### DOCUMENT TEXT
>>>

If nothing has changed, it may be honest just to write nothing at all. Further Brexit speculation may be as welcome to the public as another dish of Christmas leftovers.

Of course, I do have something to say. What I have to say does not concern what will happen. That is anyone's guess. What I have to say concerns an interpretation of why things have happened. Brexit: The Uncivil War provides an opportunity to say it.

With proper allowances for artistic licence, personal preconception as well as the dramatic necessity of substituting individuals for complex political beliefs, screenwriter James Graham did an excellent job. Having immersed myself in the literature at the time (I was working on a book on the Conservative Party and Graham really only tells a Conservative story), I found the account broadly convincing in tone, emphasis and character. Graham captures well the truth that Vote Leave was a very un-conservative and very un-traditional enterprise.

Benedict Cumberbatch's superb embodiment of Dominic Cummings' anarchic spirit of creative destruction, as well as his contempt for the Establishment, was spot on. Nor was Cummings unusual in the ranks of Tory advisors.

Steve Hilton, former director of strategy for David Cameron and convinced Brexiteer, shared a similar view. Though Hilton was not directly involved in the referendum, both he and Cummings provided very good reasons to be wary of the Vote Leave campaign, despite its successful marginalisation of figures like Nigel Farage and Aaron Banks.

Maybe, as recent polls suggest, some of those who voted Leave in 2016 now doubt the wisdom of acting on the promises of that anarchic spirit.

<<<

### EXERCISES
1 – Answer these questions from the commentary on Brexit: The Uncivil War:
(a) Who wrote the screenplay for the drama?
(b) Which actor played Dominic Cummings?
(c) What post did Steve Hilton once hold?
2 – Continue the commentary on Brexit: The Uncivil War from its last sentence.
The items below have nothing to do with this.

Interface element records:
>>>

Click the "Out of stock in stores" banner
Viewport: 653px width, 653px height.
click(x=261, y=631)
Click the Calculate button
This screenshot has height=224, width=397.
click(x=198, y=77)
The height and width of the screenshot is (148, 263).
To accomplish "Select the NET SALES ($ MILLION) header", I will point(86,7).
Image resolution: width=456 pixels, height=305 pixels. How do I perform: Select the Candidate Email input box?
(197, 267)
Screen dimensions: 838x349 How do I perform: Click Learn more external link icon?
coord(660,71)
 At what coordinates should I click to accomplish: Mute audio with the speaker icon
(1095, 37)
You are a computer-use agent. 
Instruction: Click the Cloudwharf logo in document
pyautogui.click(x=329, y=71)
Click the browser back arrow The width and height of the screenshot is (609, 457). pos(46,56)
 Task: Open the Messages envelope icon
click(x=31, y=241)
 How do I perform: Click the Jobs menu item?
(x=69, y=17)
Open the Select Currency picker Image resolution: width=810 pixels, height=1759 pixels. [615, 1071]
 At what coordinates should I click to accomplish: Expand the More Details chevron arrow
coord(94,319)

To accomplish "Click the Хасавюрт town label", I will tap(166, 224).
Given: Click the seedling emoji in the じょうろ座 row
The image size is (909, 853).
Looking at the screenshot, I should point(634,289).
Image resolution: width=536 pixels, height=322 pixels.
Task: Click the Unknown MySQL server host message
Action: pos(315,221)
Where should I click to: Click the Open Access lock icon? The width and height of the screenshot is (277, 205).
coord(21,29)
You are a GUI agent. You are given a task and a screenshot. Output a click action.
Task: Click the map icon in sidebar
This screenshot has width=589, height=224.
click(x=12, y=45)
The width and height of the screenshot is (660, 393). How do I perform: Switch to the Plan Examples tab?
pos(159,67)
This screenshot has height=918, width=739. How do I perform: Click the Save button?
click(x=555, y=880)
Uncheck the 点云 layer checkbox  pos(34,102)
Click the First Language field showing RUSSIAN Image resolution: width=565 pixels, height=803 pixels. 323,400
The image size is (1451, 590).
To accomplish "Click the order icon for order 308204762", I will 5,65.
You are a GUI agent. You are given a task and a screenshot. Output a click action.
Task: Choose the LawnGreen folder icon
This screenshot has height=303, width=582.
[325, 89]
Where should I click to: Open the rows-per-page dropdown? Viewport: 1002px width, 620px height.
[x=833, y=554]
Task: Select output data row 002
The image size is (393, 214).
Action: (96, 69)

<<<

### ANSWERS IN ORDER
1 –
(a) James Graham
(b) Benedict Cumberbatch
(c) Director of strategy for David Cameron

2 –
If what struck me about Elliott's words was uncertainty, then what struck me about the dialogue in Brexit: The Uncivil War was absence. No one talked about Empire. No one mentioned the Second World War. Why are those absences striking?

They are striking because an influential narrative of Brexit holds that support for Leave is informed by imperialist nostalgia and by tales of the last war, from Dunkirk to D-Day - and the common factor linking them is English nationalism.

Nowhere is this narrative more influential than in Ireland and not only in nationalist Ireland. For example, Fintan O'Toole's Heroic Failure: Brexit and the Politics of Pain is a brilliant exploration of the Brexit psyche and, as one would expect, it is written beautifully as well. Nevertheless, the power of O'Toole's prose can skew the complexity of the subject.

Let's take English nationalism first. Yes, it is true that the more people self-identified as English, the more likely they were to vote Leave. Yes, it is true that the English are more likely to define that self-identification in relation to Europe (rather, the EU) as the research of the Australian-based scholar, Ben Wellings, demonstrates.

Yet, it is a caricature to confine English national identity to its reactionary form - two World Wars and one World Cup, booze-fuelled (either on lager or gin and tonic), xenophobic variety.

In the last 15 years, there has been much academic research on Englishness, English nationhood, or English nationalism (the terms vary). What emerges from that work is, however one describes, the diverse character of the subject, from Blue Labour on the Left to elements of the far-Right. It is far from self-evidently the ideological vessel for Brexit and Englishness involves a democratic claim with the UK as much as a nationalistic assertion against the EU.

Moreover, the "it's English nationalism, stupid" explanation repeats ironically the old dictionary exclusion: "For Wales, see England."

On the Second World War, yes, who can doubt the importance of it in British public life? Yes, it may have been a factor encouraging some to think that Britain "can stand alone". Yet during the referendum campaign, it was David Cameron who raised the prospect of peace being at risk in Europe after Brexit.

It was one of the expressed concerns of the Remain campaign that, far from being obsessed by the Dunkirk spirit, the electorate had forgotten the experience of war in Europe.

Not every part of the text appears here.